- Born: 7 October 2005 Parsabad, Moghan, Iran
- Died: 25 November 2018 (aged 13) Iran
- Known for: Victim of the November 2018 protests in Iran

= Amirreza Abdullahi =

Iranian child killed in a protest (2005–2018)

Amirreza Abdullahi (October 7, 2005 – November 25, 2018) was an Iranian teenager and victim of the 2018 protests in Iran.

== Biography ==
Amirreza Abdollahi was born in 2006 in Parsabad, Moghan. In 2014, he migrated with his family—including his father, who worked as a construction plasterer—to Eslamshahr.

== Death ==
On 25 November 2018, on the second day of public protests against the increase in gasoline prices, Abdullahi left home for work. While passing near one of the areas where the protesters had gathered, he was shot by the security officers and died. After three days, Abdullahi's body was handed over to the family on 28 November 2018, and was buried in Parsabad, Moghan.

== Aftermath ==

Amirreza Abdollahi's family buried their son's body after three days. According to claims by some unspecified media outlets, the Abdollahi family had remained silent about their son's killing due to threats from security forces in case they spoke to the media.

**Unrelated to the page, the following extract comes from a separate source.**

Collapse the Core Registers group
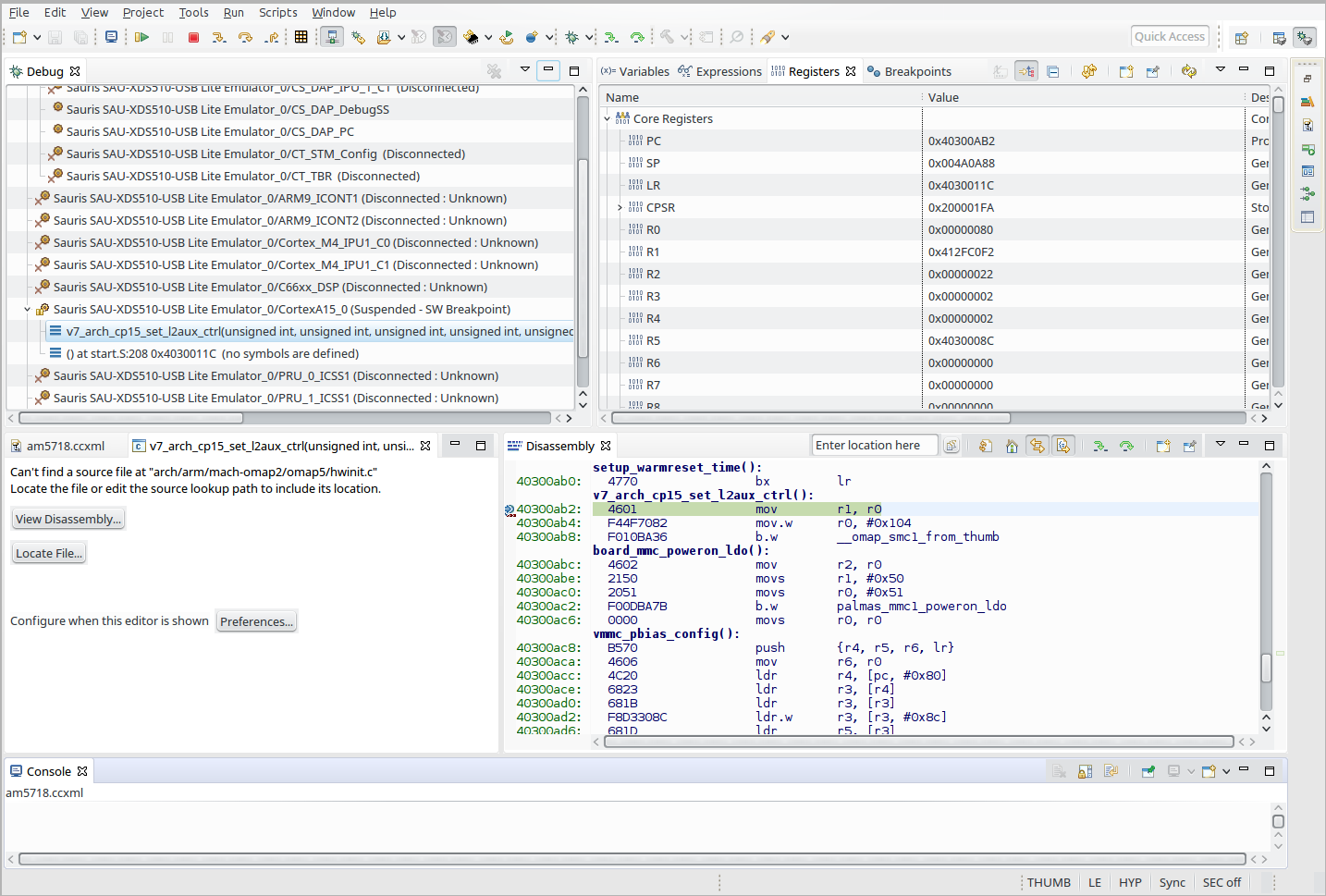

In December 2019, a group known as the "Justice-Seeking Teachers" claimed that they had the names of 19 students aged 13 to 18 who were killed during the November 2019 protests and published them; Amirreza Abdollahi's name was among these students.

On 12 December 2019, Ali Shamkhani, the Secretary of the Supreme National Security Council, met with Amirreza Abdollahi's family. During this meeting, he told the Abdollahi family: "We are from among you. We are servants of the people. Unfortunately, a bitter incident happened to our country. People’s protests over livelihood issues are natural and accepted. No one opposes people expressing their criticisms in various ways. Unfortunately, some foreign and opportunistic elements who are against the nation and Iran's independence took advantage of the people's protests."

According to claims by officials of the Islamic Republic of Iran, these shootings were carried out by hostile forces, and the bullets fired did not belong to the security forces.